═══ Source material

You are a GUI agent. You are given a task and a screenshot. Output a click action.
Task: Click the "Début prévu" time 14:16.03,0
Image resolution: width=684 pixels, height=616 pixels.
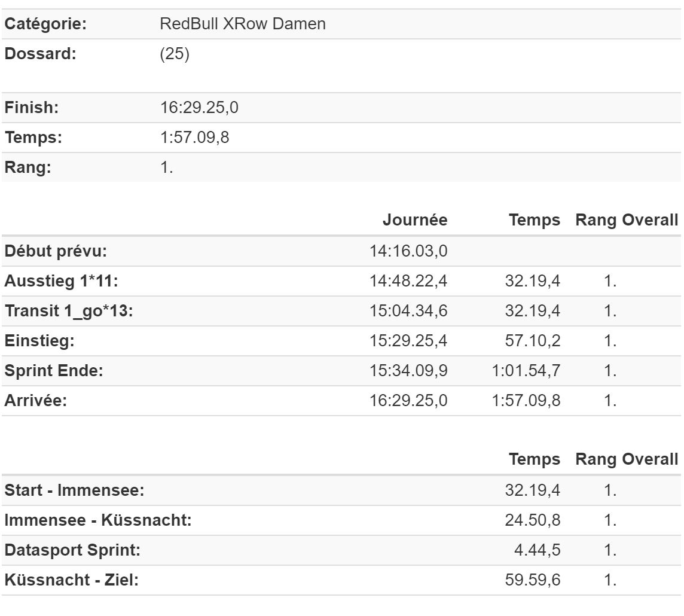point(409,251)
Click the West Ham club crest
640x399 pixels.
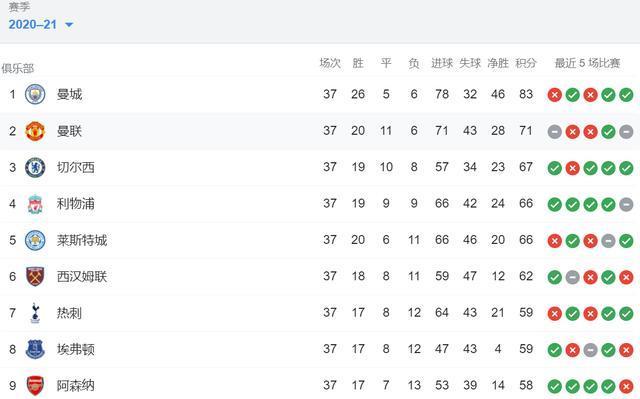click(35, 277)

══════

What is required :: Keep the pictures out of the copy and write out the data exactly as it stands.

Written solution ::
You are a GUI agent. You are given a task and a screenshot. Output a click action.
Task: Click the "Début prévu" time 14:16.03,0
Image resolution: width=684 pixels, height=616 pixels.
point(409,251)
Click the West Ham club crest
640x399 pixels.
click(35, 277)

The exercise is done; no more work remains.